Task prompt: Begin at the line containing "This screenshot has height=443, width=1084." in the data below and go on through the line containing "You are a GUI", repeating each line exactly; include both ends and no other line.

##### Study material

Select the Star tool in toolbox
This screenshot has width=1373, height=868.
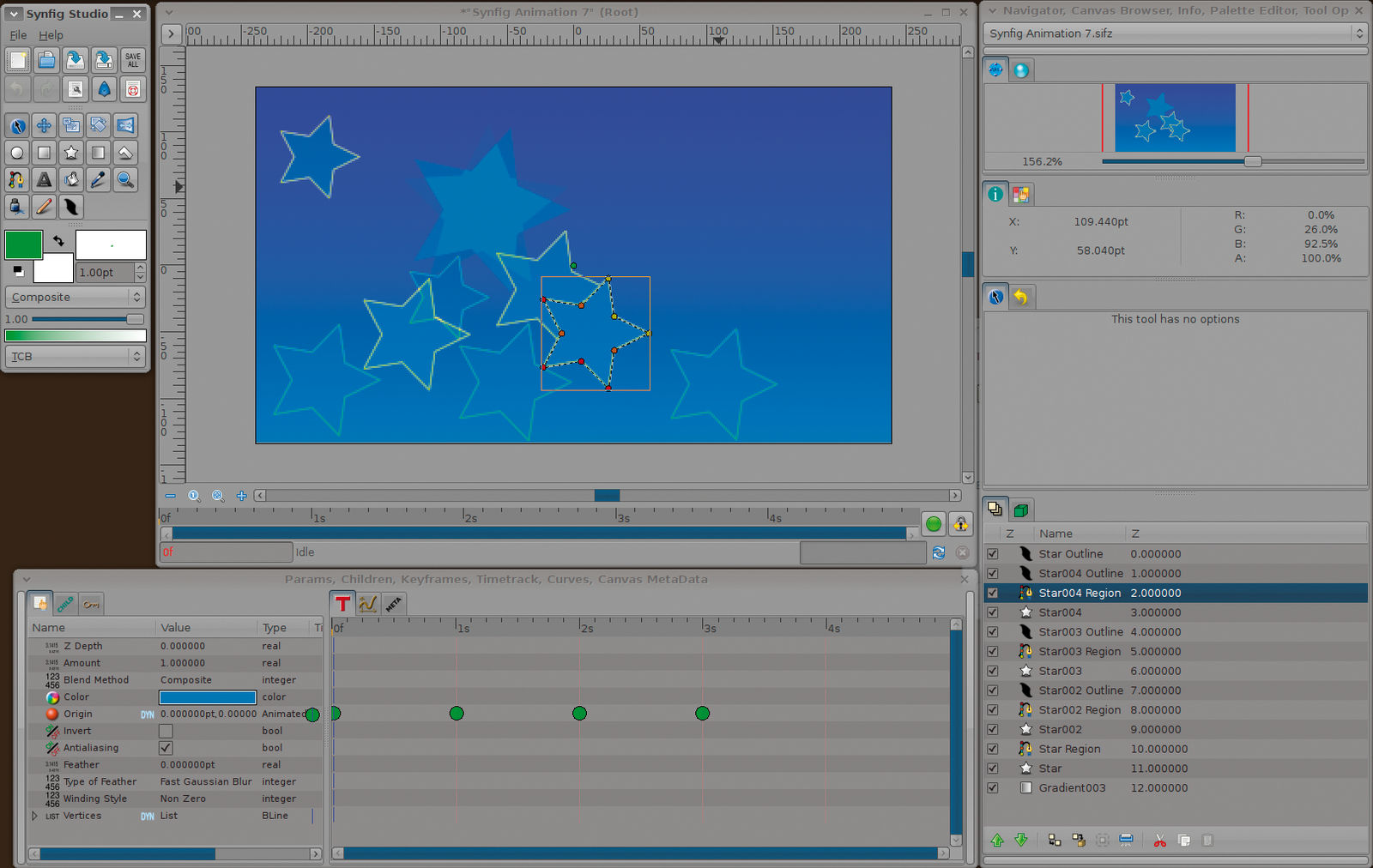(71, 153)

##########
##### Study material

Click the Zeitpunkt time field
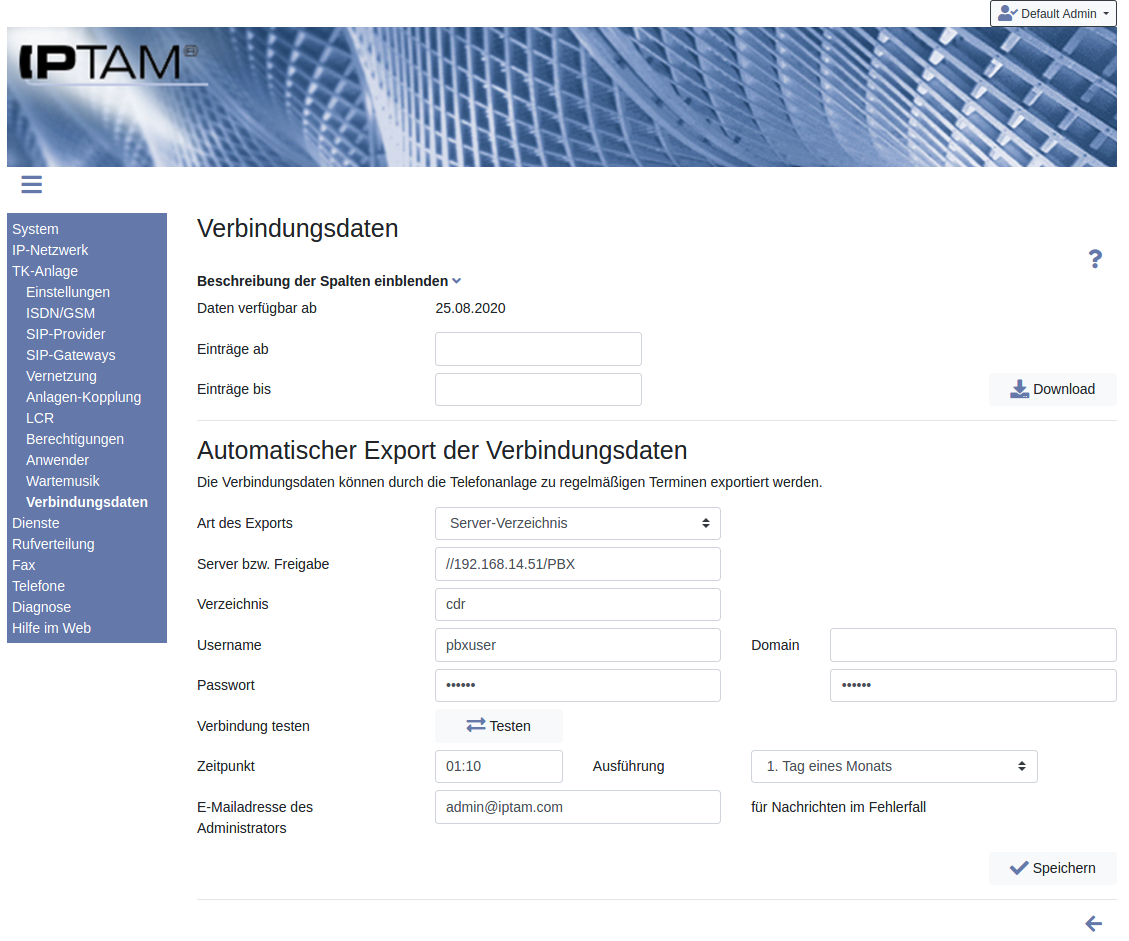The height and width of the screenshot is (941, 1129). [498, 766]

##########
##### Study material

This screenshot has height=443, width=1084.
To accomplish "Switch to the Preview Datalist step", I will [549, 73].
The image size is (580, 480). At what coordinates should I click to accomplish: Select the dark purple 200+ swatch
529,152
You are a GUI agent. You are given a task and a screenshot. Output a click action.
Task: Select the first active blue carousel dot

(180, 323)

##########

Response area:
This screenshot has height=443, width=1084.
To accomplish "Switch to the Preview Datalist step", I will [549, 73].
The image size is (580, 480). At what coordinates should I click to accomplish: Select the dark purple 200+ swatch
529,152
You are a GUI agent. You are given a task and a screenshot. Output a click action.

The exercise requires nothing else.